__INSTRUCTIONS TO FOLLOW__. Recast the items below as a Markdown table with the columns Row and Line, starting at the line that contains "You are a computer-use" and ending at the last of the items, with each row numbered and blank lines omitted. Leave the pictures out of the table.

Extracted data entries
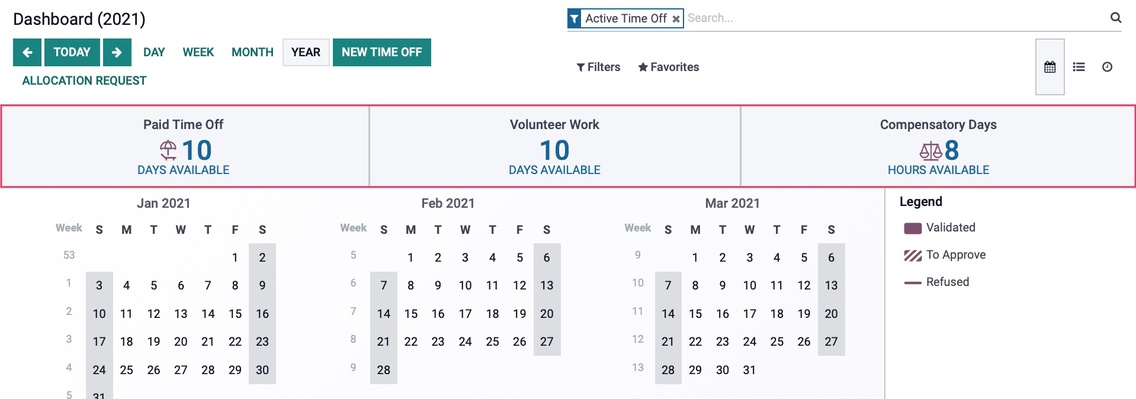Switch to list view icon
The height and width of the screenshot is (399, 1136).
tap(1079, 67)
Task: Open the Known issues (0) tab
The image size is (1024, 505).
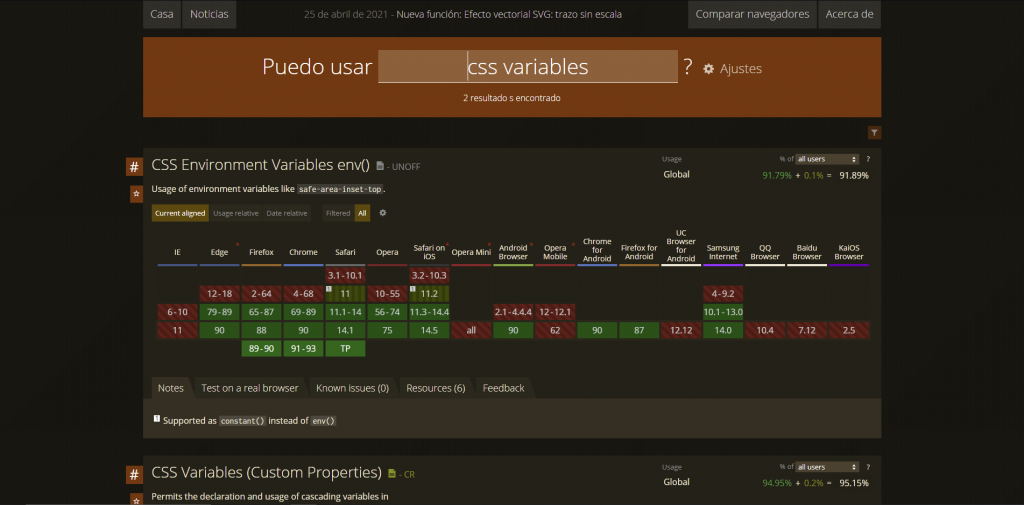Action: click(352, 388)
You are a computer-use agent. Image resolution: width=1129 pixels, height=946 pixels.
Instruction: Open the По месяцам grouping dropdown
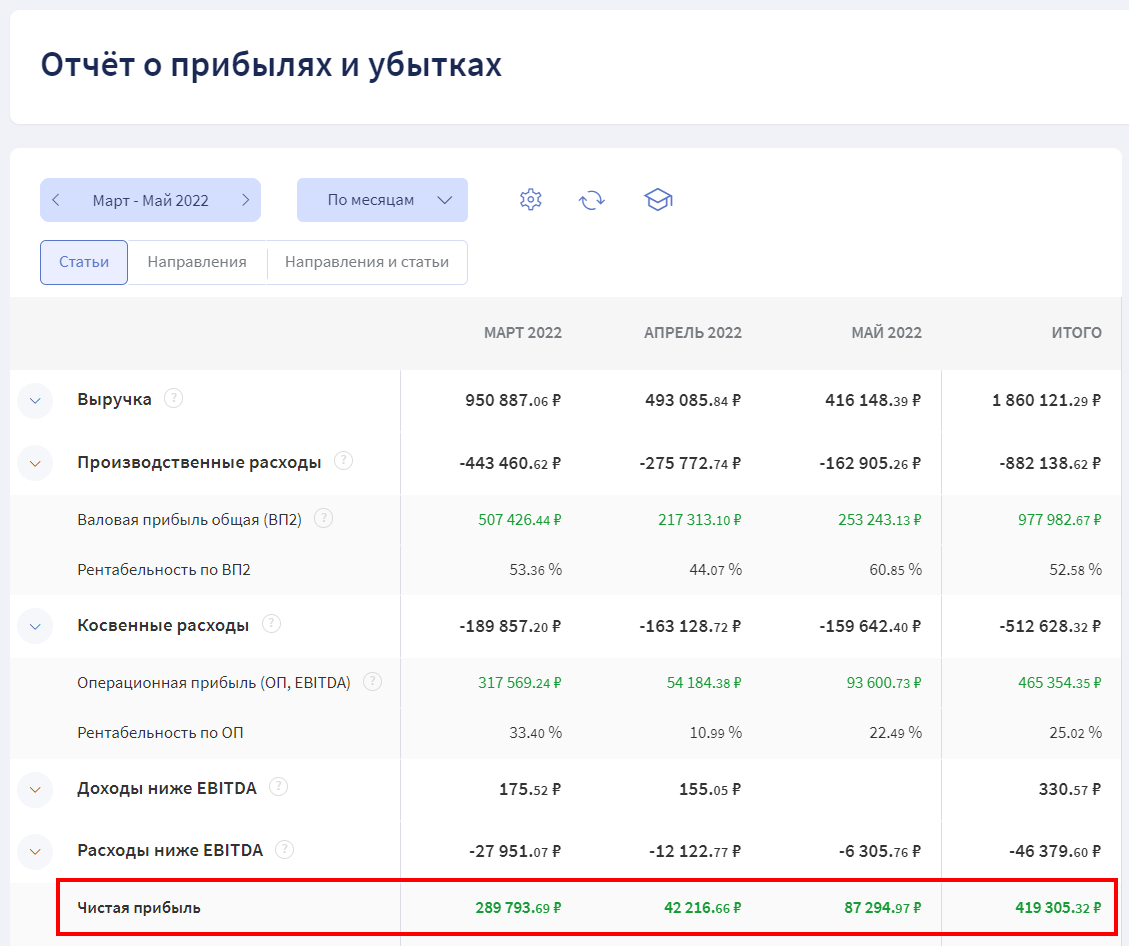382,200
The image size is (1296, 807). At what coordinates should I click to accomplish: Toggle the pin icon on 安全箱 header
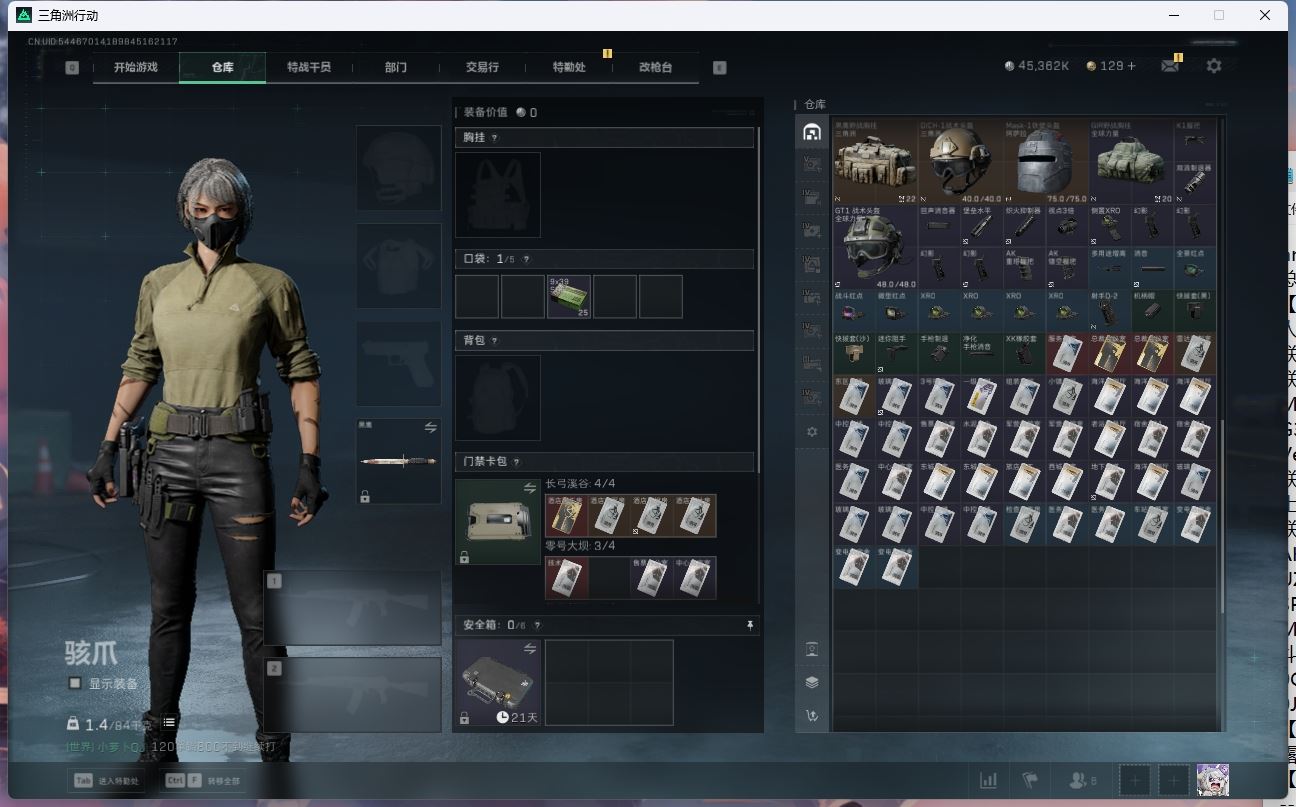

__RESPONSE__.
| Row | Line |
|---|---|
| 1 | You are a computer-use agent. Image resolution: width=1129 pixels, height=946 pixels. |
| 2 | Instruction: Open the По месяцам grouping dropdown |
| 3 | 382,200 |
| 4 | The image size is (1296, 807). At what coordinates should I click to accomplish: Toggle the pin icon on 安全箱 header |